Metadata-Version: 2.1
Name: codestamper
Version: 0.1.0
Summary: Ensure code traceability in ML experiments
Home-page: https://github.com/bmsan/codestamper
Author: Bogdan Sandoi
Author-email: bogdan.sandoi@gmail.com
Classifier: Programming Language :: Python :: 3
Classifier: License :: OSI Approved :: MIT License
Classifier: Operating System :: OS Independent
Requires-Python: >=3.7
Description-Content-Type: text/markdown
License-File: LICENSE

# CodeStamper

CodeStamper aims to help the user in ensuring traceability between ML experiments and code.

## Description
When running ML experiments one would want to be able to replicate a past experiment at any point in time. One aspect to achieve this(although not the only one) is to be able to run the exact same code version.
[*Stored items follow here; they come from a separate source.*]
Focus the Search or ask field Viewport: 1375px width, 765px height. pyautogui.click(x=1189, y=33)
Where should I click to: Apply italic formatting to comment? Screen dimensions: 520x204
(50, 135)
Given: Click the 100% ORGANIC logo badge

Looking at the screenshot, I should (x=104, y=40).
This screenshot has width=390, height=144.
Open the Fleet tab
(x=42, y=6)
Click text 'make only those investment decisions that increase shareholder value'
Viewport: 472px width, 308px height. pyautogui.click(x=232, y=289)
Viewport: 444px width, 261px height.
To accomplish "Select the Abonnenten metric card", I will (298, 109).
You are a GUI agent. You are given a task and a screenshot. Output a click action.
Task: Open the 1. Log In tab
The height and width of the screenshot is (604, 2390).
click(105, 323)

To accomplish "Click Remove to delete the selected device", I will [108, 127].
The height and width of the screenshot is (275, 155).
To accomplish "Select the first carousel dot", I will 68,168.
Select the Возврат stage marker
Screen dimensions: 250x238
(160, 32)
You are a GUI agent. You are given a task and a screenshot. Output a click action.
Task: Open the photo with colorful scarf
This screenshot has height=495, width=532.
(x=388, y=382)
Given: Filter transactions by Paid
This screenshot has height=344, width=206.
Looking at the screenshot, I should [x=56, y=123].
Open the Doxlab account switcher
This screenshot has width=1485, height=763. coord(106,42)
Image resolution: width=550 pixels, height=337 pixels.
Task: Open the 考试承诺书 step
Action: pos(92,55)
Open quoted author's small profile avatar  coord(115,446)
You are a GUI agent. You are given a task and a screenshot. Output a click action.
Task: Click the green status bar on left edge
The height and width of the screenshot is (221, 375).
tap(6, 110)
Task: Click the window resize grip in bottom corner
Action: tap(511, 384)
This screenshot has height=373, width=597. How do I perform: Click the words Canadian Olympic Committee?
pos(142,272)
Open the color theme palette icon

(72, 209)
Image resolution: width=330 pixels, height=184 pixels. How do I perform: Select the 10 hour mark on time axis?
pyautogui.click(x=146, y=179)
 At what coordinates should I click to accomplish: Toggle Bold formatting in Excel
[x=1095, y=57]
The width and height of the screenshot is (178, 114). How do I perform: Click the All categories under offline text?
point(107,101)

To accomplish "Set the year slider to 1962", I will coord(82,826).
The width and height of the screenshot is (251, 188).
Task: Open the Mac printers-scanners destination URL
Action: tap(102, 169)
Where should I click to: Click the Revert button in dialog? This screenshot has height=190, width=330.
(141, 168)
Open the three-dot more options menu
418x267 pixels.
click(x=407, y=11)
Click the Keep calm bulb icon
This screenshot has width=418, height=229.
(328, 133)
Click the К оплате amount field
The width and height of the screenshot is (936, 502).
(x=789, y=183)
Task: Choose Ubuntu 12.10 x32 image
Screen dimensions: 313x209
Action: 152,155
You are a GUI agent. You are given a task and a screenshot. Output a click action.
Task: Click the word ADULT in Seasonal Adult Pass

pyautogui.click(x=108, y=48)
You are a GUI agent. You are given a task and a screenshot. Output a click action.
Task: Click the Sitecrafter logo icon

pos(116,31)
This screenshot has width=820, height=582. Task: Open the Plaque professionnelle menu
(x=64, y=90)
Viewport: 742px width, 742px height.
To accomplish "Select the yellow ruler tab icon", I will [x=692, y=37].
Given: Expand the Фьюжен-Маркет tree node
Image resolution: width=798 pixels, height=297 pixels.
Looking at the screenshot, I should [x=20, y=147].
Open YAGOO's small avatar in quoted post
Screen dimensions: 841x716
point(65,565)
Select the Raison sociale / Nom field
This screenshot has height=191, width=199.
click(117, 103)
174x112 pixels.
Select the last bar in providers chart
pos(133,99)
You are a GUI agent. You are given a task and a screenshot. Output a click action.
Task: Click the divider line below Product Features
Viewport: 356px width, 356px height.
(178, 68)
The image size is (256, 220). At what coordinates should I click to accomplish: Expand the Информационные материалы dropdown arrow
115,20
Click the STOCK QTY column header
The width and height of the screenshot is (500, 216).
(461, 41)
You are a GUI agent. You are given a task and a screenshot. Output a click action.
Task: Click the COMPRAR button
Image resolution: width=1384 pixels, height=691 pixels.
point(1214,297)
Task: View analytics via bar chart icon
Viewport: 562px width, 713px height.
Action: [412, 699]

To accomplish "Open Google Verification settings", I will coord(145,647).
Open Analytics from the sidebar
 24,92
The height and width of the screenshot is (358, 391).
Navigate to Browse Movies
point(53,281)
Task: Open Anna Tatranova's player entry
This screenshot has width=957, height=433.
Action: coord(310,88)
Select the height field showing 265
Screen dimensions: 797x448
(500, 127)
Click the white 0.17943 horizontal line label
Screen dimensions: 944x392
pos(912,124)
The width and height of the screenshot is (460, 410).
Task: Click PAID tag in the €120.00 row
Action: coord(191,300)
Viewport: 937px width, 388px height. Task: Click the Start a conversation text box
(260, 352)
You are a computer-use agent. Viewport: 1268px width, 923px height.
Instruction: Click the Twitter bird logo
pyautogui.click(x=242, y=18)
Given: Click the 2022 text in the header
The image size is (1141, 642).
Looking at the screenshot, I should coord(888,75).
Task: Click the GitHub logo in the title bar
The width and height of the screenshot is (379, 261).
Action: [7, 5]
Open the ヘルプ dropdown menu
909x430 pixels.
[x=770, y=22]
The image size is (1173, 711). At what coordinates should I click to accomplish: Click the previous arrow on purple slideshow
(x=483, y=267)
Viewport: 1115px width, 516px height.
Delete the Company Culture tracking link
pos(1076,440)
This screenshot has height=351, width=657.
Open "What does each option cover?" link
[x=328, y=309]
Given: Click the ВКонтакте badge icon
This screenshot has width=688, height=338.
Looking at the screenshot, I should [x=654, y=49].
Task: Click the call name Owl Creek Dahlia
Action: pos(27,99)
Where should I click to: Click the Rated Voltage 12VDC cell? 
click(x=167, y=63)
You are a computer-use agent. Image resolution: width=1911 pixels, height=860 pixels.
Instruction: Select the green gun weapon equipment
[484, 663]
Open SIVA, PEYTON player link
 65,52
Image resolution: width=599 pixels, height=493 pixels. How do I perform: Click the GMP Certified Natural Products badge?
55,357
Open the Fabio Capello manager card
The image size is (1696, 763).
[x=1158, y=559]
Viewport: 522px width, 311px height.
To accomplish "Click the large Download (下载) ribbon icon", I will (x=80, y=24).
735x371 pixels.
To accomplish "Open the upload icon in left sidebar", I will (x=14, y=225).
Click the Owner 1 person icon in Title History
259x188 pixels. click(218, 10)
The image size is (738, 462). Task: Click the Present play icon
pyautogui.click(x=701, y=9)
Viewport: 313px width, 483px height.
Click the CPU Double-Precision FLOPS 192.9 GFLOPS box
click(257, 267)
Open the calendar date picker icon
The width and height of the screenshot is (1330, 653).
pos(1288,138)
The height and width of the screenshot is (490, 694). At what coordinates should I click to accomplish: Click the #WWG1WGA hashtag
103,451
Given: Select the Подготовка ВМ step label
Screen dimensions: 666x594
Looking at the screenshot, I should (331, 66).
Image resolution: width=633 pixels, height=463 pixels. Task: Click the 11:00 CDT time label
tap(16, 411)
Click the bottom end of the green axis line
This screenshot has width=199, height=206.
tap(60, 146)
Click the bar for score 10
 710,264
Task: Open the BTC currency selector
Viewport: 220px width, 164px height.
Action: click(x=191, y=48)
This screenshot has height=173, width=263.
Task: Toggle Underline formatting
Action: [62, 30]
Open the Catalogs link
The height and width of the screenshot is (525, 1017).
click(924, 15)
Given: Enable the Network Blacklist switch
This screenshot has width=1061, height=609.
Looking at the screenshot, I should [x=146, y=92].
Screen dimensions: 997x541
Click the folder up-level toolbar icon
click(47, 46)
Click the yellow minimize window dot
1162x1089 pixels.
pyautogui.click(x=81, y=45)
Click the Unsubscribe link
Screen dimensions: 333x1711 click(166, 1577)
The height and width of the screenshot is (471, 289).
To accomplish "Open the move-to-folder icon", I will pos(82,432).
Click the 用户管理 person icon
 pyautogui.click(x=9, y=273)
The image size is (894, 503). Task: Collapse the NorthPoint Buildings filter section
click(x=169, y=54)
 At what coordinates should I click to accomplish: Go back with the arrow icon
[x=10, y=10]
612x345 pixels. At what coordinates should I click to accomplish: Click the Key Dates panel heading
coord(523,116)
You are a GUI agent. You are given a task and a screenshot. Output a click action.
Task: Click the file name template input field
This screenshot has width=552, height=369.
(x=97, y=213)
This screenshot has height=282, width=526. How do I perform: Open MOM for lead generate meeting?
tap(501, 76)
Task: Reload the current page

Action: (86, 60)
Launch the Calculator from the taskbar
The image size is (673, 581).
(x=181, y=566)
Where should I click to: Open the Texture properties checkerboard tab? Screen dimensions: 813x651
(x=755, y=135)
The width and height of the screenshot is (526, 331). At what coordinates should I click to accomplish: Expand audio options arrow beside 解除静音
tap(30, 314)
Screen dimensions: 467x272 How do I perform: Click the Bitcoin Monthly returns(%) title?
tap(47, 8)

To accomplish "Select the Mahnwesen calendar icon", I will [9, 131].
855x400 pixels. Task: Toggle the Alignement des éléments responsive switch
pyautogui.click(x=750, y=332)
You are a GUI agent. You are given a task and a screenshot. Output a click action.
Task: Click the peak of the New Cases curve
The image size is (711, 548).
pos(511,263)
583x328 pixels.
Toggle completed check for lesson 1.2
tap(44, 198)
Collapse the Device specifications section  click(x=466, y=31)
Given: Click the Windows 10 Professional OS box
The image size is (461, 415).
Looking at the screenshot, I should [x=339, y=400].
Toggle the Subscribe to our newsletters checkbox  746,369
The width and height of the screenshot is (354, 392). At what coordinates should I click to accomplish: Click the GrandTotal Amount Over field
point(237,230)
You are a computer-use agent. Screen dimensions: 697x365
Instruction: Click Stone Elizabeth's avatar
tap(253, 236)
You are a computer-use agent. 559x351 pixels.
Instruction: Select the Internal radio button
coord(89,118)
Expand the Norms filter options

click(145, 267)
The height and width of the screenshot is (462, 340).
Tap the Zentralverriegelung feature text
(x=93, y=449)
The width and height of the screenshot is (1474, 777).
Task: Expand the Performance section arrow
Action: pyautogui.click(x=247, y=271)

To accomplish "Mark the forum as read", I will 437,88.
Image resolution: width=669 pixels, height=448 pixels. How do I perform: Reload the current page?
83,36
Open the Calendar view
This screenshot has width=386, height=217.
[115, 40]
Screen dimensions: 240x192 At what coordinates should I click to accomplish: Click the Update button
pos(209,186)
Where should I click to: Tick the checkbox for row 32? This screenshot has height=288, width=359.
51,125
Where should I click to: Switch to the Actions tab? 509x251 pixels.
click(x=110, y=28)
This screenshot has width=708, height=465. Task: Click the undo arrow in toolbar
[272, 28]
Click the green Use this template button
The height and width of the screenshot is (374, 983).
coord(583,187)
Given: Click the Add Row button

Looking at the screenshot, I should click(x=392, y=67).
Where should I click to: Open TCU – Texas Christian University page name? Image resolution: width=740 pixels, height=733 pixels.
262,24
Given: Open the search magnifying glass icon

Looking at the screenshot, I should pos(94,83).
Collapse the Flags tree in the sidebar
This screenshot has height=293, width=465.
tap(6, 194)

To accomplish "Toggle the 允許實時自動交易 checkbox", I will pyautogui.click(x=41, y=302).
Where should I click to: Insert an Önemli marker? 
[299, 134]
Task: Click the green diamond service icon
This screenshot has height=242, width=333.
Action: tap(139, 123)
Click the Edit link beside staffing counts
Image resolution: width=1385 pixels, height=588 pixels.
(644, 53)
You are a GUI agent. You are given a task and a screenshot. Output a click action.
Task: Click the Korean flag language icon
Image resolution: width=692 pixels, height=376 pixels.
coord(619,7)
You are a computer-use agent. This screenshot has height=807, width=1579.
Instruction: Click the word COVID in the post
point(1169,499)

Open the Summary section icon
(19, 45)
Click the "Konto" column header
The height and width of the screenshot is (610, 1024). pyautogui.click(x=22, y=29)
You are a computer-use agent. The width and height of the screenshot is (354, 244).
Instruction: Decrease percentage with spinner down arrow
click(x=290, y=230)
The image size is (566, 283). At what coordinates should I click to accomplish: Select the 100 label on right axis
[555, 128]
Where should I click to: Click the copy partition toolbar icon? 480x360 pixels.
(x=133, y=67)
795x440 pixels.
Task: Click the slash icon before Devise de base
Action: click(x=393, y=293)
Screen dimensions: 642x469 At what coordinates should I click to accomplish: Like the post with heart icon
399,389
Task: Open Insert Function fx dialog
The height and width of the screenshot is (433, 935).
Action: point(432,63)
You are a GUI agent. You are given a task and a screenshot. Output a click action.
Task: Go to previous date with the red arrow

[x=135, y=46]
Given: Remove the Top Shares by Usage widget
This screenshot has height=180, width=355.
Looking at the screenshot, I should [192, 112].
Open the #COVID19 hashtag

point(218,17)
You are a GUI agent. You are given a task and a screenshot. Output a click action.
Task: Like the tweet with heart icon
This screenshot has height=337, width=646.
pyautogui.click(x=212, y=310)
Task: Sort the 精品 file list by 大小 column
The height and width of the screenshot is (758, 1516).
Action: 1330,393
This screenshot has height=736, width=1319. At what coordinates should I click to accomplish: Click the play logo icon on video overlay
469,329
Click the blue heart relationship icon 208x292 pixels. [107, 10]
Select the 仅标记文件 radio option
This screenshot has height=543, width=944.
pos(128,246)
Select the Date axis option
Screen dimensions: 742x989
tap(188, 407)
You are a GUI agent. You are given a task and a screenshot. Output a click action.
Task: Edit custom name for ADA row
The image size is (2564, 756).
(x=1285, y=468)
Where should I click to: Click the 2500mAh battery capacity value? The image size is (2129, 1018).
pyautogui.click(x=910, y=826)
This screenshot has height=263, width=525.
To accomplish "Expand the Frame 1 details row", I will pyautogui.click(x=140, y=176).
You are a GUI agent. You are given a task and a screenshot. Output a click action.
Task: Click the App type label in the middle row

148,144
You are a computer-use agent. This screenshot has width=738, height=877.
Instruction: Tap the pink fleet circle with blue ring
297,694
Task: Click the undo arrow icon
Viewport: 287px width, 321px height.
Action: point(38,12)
### When things go wrong. An ML experiment is started but it might not be  reproducible in the future because:
 - The experiment does not contain any information related to the code with which it was produced
 - Code modifications were staged but not commited
 - One modified file was missed when commiting
 - The code is commited, but the code never gets pushed 
 - The experiment does not contain exact information related to the python enviroment used. Even if all the code is versioned re-running the same experiment 8 months from now might not work the same if the python package versions have changed(APIs/implementations of different algorithms might have changed). 
 
CodeStamper to the rescue. It can:
- Log information related to last git commit
- Log any local changes not caught in a commit.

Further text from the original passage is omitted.